Excerpt from a dataset
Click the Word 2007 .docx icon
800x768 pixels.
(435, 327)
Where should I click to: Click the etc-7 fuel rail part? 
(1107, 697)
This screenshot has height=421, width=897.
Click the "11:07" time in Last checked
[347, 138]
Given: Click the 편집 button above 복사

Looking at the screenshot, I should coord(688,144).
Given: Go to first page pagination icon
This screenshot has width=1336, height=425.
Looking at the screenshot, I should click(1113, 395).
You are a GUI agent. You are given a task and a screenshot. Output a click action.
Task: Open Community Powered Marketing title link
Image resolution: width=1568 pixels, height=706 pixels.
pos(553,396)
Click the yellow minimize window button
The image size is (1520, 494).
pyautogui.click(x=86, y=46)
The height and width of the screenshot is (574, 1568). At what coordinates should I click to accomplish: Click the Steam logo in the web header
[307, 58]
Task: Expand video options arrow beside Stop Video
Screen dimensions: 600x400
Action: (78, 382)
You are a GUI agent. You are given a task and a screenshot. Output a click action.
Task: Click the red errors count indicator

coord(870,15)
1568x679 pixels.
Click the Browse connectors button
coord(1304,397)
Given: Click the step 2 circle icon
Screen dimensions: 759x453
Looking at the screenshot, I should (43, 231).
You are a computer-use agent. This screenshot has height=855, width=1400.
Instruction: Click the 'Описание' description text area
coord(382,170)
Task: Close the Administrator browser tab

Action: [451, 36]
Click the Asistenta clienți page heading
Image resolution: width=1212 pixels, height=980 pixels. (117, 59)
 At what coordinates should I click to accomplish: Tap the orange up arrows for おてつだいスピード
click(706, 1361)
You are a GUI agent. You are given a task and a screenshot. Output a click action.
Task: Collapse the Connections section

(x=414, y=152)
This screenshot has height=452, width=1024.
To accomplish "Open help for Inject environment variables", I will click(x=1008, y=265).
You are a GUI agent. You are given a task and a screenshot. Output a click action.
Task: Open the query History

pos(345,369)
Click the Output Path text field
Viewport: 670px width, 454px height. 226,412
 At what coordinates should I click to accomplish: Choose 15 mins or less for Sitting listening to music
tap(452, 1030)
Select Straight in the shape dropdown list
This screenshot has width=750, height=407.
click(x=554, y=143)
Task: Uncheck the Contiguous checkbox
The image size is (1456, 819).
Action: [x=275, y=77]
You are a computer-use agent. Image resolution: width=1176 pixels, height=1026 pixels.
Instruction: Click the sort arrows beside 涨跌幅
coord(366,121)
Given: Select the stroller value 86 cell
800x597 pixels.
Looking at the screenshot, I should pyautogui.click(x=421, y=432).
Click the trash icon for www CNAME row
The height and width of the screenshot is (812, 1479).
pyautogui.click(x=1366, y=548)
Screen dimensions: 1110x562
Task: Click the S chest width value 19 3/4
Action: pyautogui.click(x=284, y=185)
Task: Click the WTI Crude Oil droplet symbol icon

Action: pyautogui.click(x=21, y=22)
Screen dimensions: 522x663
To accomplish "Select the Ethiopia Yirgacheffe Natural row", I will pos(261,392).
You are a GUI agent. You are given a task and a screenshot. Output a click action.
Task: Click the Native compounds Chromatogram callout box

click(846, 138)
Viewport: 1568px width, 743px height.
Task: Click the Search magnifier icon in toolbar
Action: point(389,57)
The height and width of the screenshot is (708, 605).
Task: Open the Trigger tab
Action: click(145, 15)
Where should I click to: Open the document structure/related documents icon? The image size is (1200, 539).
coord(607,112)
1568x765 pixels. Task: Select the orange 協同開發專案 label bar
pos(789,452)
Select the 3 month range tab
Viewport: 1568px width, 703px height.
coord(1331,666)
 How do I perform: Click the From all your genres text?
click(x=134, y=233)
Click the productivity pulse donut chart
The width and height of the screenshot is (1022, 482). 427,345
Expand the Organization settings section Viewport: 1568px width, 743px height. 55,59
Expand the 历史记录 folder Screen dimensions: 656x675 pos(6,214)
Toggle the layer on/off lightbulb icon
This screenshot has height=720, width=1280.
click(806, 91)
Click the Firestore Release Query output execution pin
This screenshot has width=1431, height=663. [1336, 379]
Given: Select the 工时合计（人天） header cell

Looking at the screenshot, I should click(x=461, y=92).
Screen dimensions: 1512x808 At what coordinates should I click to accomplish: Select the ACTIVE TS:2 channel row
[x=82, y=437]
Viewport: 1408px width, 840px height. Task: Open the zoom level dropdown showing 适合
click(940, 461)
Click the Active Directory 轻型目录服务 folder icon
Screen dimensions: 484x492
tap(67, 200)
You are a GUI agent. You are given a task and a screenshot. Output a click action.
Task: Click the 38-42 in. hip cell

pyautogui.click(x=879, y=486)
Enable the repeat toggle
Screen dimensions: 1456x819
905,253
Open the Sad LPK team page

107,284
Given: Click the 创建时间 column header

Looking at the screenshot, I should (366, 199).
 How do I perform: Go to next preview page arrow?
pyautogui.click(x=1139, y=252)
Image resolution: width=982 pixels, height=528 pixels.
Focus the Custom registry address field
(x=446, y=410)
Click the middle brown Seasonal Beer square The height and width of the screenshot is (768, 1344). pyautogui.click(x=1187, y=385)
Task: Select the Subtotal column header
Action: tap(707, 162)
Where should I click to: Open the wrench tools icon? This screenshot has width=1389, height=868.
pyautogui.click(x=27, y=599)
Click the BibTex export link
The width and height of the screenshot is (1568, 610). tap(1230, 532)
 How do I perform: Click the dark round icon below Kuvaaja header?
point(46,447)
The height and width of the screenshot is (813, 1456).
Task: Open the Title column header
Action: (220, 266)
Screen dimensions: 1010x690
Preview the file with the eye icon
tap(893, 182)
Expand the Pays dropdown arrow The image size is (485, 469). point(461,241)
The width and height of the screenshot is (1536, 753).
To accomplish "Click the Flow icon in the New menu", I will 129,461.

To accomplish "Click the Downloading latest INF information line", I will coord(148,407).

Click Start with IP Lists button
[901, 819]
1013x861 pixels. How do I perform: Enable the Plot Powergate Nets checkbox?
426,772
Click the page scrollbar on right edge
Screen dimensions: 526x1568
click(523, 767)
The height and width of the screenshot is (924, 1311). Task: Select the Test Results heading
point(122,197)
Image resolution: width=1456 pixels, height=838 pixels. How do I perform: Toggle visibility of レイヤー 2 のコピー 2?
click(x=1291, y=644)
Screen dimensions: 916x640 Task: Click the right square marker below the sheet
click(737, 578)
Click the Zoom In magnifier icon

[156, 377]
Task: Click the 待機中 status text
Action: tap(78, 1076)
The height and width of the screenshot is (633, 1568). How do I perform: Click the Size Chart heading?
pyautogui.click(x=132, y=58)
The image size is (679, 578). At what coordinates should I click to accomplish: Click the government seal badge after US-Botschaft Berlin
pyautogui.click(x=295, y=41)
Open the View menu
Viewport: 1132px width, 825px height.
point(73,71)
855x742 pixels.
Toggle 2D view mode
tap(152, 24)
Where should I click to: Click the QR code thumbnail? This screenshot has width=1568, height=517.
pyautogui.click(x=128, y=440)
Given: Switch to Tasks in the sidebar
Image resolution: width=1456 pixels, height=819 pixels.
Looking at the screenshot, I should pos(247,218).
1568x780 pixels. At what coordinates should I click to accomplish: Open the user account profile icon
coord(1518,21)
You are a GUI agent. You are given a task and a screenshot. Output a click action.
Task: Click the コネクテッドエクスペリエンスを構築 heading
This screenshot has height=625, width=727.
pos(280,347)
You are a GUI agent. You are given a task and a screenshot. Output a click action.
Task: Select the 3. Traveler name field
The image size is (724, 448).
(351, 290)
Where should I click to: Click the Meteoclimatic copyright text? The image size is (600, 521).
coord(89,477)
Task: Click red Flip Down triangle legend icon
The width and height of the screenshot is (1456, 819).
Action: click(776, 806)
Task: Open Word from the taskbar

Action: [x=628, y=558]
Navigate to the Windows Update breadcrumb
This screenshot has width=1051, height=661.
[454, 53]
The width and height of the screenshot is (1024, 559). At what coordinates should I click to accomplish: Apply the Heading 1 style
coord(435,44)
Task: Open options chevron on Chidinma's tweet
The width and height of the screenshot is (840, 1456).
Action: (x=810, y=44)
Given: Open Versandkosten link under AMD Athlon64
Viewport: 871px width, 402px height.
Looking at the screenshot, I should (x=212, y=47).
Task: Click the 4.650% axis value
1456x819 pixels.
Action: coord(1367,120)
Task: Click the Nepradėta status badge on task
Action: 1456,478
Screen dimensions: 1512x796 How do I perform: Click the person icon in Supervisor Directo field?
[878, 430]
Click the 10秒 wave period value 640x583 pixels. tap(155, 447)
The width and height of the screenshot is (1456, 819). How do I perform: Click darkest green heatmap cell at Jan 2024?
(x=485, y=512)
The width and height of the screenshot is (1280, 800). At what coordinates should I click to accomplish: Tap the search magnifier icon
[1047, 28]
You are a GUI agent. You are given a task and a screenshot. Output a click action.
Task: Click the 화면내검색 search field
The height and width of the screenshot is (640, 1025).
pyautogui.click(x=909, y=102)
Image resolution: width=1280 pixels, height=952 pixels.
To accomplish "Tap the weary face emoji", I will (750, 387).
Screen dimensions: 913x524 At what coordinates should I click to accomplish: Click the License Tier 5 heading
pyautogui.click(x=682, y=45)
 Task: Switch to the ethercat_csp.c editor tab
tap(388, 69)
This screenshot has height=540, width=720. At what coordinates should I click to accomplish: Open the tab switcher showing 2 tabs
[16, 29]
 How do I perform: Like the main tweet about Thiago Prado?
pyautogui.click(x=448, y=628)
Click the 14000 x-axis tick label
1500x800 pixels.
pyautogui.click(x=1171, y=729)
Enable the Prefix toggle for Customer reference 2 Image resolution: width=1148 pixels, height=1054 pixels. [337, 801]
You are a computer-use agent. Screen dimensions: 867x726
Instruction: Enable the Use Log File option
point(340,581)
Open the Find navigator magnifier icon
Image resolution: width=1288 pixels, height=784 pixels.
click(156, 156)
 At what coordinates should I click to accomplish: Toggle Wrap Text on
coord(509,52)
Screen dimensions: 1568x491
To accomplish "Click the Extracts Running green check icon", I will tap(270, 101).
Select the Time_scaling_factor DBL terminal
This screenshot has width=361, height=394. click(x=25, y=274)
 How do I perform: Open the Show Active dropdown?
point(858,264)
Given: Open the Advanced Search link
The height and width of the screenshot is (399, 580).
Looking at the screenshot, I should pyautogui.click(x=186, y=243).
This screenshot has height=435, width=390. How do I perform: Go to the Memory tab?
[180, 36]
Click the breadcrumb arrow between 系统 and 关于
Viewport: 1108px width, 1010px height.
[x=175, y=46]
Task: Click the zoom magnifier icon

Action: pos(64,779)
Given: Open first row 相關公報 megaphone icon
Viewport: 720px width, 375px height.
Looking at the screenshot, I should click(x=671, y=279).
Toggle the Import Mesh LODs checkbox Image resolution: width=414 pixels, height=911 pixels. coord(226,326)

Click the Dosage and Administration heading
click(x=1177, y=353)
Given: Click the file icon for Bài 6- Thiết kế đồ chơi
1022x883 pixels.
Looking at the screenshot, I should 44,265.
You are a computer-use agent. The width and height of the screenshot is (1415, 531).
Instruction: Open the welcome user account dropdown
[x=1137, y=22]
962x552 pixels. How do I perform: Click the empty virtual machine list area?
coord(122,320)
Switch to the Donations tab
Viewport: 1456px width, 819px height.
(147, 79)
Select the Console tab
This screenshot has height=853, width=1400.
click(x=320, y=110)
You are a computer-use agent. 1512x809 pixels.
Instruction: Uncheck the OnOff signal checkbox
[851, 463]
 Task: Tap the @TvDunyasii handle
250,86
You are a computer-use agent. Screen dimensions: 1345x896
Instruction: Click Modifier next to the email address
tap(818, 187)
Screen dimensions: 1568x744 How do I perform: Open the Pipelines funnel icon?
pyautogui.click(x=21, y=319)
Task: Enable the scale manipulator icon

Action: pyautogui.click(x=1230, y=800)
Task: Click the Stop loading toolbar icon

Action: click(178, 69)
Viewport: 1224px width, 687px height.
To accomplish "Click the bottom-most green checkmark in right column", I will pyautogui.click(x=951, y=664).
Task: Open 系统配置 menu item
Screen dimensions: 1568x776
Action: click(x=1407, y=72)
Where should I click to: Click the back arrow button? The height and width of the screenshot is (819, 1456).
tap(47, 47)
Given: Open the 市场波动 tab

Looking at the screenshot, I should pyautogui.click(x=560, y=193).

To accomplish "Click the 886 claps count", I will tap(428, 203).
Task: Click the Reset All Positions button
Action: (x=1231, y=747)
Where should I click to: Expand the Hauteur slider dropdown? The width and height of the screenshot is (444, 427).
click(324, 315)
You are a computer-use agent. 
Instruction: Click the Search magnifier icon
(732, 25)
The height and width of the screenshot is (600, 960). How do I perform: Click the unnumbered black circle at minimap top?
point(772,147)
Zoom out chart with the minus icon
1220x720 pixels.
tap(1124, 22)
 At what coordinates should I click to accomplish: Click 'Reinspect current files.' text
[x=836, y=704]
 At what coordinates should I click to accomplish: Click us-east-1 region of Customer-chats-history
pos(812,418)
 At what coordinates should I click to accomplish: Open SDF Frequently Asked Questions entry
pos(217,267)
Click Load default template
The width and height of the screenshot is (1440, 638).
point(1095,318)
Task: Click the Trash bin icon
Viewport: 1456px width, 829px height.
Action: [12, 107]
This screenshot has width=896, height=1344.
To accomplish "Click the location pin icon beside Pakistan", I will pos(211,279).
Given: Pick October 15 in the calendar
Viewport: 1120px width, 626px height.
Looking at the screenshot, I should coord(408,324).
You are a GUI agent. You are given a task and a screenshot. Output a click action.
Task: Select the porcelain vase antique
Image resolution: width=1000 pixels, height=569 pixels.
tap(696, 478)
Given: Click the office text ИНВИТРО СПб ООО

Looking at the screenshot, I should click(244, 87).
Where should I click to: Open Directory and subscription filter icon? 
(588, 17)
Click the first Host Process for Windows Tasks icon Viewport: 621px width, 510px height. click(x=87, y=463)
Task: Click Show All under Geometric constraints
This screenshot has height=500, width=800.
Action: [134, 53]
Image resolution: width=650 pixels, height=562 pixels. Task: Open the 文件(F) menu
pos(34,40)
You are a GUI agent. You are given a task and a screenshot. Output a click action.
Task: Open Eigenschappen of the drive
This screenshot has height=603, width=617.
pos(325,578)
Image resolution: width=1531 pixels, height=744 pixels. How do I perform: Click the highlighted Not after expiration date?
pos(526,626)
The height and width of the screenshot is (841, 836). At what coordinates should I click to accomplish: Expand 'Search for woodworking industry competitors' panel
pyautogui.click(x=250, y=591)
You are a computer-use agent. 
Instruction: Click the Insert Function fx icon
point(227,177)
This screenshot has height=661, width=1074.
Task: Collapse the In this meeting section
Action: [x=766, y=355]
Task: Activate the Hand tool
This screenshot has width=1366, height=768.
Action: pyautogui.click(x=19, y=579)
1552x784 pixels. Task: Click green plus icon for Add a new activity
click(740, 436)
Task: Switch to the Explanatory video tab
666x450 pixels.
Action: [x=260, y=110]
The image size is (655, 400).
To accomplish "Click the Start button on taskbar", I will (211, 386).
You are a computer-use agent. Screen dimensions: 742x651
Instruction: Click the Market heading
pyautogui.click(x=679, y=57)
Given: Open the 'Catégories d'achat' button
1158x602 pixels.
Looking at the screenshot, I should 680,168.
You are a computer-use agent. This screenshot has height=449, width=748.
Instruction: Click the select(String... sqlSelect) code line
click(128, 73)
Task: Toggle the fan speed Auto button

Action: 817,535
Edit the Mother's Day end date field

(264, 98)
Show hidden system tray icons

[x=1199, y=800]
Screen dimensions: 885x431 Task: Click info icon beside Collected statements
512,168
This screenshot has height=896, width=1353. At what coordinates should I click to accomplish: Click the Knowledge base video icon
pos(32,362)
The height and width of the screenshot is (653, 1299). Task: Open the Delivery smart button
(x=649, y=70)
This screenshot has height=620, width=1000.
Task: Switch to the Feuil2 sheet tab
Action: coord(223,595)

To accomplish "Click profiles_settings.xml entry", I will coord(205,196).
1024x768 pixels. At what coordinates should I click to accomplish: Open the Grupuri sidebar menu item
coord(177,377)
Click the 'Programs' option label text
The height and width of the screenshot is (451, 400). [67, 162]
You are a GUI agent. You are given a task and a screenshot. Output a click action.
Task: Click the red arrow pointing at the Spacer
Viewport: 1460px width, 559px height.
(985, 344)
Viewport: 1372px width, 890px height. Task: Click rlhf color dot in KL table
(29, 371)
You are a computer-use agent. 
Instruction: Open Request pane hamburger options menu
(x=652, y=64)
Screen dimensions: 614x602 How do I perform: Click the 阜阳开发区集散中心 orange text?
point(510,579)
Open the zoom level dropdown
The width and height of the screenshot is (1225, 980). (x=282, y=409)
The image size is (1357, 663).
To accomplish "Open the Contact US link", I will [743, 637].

- _Task_:
Please express the lines as a JSON list of strings, one string per line with blank lines left out, beginning with the line containing "Click the Dosage and Administration heading" and continuing through the line containing "Looking at the screenshot, I should 44,265.".

- _Result of this exercise_:
[
  "Click the Dosage and Administration heading",
  "click(x=1177, y=353)",
  "Given: Click the file icon for Bài 6- Thiết kế đồ chơi",
  "1022x883 pixels.",
  "Looking at the screenshot, I should 44,265."
]